[Records contained in a dataset]
——————————
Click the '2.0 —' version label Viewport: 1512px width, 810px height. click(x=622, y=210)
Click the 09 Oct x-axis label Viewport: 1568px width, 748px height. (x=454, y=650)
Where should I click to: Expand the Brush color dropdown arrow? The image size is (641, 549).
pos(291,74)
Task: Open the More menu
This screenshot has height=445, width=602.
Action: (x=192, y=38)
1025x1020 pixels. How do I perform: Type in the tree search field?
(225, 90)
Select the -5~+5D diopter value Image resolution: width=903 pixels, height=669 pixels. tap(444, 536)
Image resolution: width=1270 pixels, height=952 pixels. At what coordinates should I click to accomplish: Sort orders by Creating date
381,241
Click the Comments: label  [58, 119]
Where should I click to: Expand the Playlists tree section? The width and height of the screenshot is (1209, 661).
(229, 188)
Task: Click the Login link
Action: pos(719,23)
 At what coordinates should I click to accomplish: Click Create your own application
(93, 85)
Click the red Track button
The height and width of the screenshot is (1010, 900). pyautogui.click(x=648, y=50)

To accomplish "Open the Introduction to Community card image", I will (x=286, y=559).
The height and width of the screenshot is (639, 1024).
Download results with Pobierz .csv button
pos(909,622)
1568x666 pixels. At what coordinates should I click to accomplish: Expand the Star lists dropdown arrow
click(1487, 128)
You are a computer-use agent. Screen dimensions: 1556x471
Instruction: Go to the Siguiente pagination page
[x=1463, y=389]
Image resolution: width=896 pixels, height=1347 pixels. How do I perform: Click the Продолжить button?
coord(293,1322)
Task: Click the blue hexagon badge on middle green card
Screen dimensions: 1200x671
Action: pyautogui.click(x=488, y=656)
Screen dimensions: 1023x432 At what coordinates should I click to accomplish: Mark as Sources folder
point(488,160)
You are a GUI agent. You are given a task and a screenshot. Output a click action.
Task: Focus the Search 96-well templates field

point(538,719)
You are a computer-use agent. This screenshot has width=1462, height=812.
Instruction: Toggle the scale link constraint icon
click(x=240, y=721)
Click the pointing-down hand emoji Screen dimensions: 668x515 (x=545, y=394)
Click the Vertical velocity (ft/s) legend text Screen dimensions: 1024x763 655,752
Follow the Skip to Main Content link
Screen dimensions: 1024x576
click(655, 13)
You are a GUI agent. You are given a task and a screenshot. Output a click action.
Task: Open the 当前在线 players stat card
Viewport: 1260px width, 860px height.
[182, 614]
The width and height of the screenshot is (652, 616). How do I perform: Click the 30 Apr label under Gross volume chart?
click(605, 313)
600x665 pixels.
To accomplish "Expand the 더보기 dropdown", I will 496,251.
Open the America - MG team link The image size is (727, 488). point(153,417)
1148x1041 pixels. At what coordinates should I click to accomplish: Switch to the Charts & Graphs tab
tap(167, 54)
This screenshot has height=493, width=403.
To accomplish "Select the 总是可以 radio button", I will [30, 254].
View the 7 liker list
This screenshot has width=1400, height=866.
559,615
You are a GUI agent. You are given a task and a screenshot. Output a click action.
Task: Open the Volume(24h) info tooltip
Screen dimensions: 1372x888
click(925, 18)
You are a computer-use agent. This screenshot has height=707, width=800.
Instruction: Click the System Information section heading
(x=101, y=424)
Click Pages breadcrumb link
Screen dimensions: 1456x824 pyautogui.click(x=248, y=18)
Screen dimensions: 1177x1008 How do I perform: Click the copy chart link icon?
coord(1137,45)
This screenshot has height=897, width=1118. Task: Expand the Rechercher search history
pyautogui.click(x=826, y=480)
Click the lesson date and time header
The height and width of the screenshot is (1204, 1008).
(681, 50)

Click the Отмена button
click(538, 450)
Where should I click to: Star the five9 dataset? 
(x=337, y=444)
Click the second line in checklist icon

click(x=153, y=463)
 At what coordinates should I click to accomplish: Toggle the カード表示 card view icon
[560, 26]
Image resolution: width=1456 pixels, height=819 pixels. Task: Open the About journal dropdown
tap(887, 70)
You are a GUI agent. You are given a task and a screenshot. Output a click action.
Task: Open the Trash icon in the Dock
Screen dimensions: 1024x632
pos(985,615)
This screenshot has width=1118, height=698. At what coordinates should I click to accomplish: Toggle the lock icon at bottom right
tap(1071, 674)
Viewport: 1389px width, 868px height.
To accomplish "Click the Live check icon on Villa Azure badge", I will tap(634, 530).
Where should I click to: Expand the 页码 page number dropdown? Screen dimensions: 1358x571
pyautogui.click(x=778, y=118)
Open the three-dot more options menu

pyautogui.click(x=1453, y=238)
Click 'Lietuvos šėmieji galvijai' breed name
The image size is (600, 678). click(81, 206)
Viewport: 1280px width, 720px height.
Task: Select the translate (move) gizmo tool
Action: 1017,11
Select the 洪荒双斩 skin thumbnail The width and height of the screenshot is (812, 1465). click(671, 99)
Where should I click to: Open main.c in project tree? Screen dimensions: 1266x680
——————————
» Task:
Scan the records above for the string "computer", then copy each line where it turns up.

» Response box:
You are a computer-use agent. Screen dimensions: 1556x471
You are a computer-use agent. This screenshot has width=1462, height=812.
You are a computer-use agent. This screenshot has height=707, width=800.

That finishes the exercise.